Dennis (Glenn Howerton), Mac (Rob McElhenney), and Charlie (Charlie Day) are all the owners of an Irish bar in Philadelphia, and "Sunny" essentially follows their awkward lives - each episode revolving around some type of political or social issue such as gun control, abortion, steroids, underage drinking, health care, and the handicapped (just to touch on a few issues already addressed in the show).
It begs comparison with "Arrested Development," "The Office," "Seinfeld" and "South Park" in its broad humor and wit, but it is completely original in its own right. The pilot was filmed on a low budget by a few friends and was picked up by FX after wards, so the show retains its low-budget feel - giving it a gritty, down-to-earth edge.
"Sunny" does border on the edge of bad taste sometimes (hell, what am I saying - it crosses the line every time) but it contains enough satire and wit to get away with it. For example: in one episode Mac and Dennis decide to pick up girls at an abortion rally. Mac pretends to be pro-life just so he can be around an attractive woman, whom he ends up sleeping with. Later, she tells him she's pregnant. "You need to get an abortion," he says. This type of irony runs throughout every episode.

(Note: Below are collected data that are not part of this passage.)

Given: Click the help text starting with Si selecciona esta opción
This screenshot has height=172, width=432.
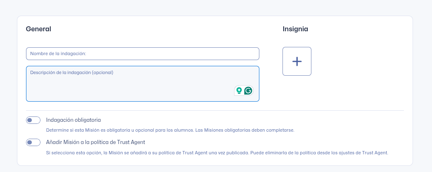Looking at the screenshot, I should pos(217,153).
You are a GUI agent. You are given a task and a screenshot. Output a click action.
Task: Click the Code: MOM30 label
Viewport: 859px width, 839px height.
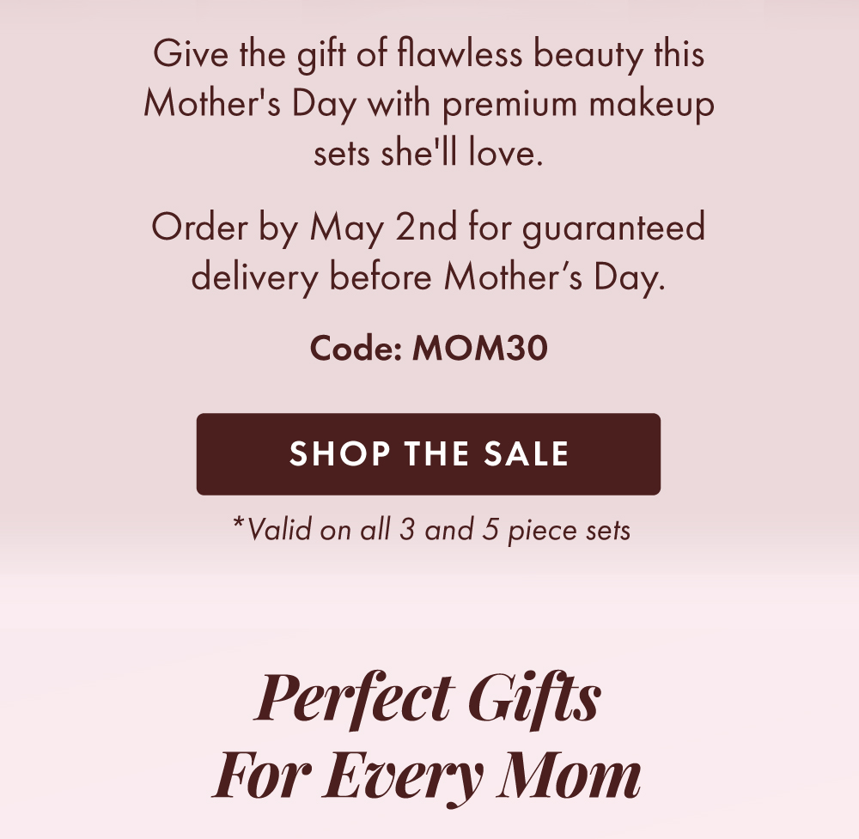pyautogui.click(x=430, y=349)
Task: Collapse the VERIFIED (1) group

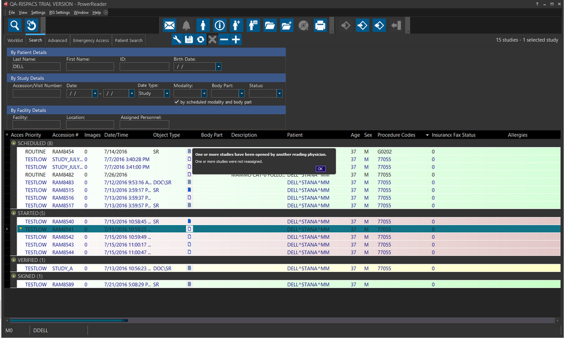Action: [x=14, y=260]
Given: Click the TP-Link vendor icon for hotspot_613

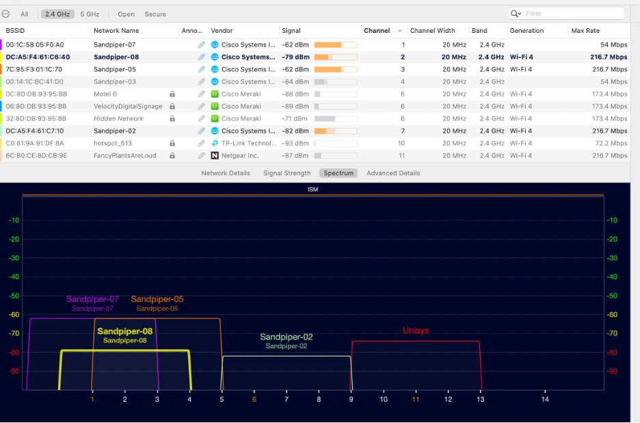Looking at the screenshot, I should point(215,143).
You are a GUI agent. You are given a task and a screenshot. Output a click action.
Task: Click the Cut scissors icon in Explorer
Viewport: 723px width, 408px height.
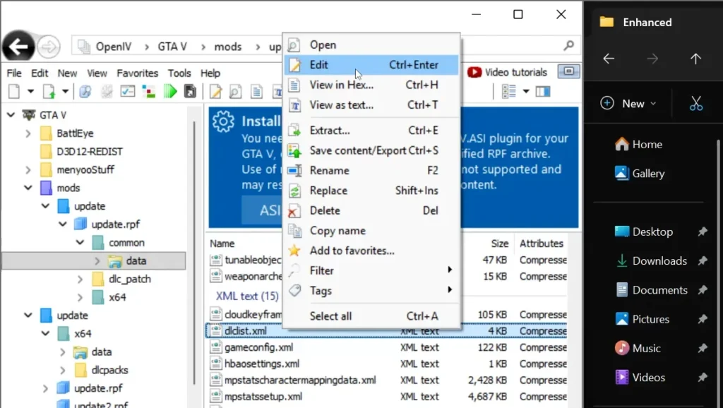point(696,103)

The banter between the characters in the show is what tends to be particularly funny. The actors - although novices - are all great. Charlie Day in particular has me laughing like crazy every episode. And his interaction with Danny DeVito (who's been brought in for season two) is hilarious. Season two is more polished so far in terms of the mechanics of the show - the characters have all been setup now and they know what they're doing - and in that regard it is seeming to get better and better with every episode.
You do have to have a very sick sense of humor to like some of this - DeVito's character, Frank, is the father of Dennis and Dee, and his reason for being in the show is that he is getting a divorce and wants to relive his glory days as a youth. He tries to re-ignite a relationship with an old girlfriend of his from high school - but when he finds out she's a grandmother and not interested in doing anything wild, his attention instantly turns to the waitress and he tunes her out. It's cruel, sick and hilarious. DeVito is playing another ruthless character (same as in "Taxi" all those years ago) and it works splendidly.
Overall this was a delightful blast of fresh air - after seeing so many stale sitcoms, this proved to me that FX really is becoming the new lead in character-driven comedy-dramas (such as the equally superb "Rescue Me" which isn't quite as funny, however).
My only hope is that "Sunny" doesn't become so popular that it attracts controversy and sells out and dumbs down its humor. Right now it's on par with the early episodes of "South Park" and "SNL" in terms of how irreverent its humor is - and personally, in my opinion, its plots are better than most comedy films I've seen within the last few years.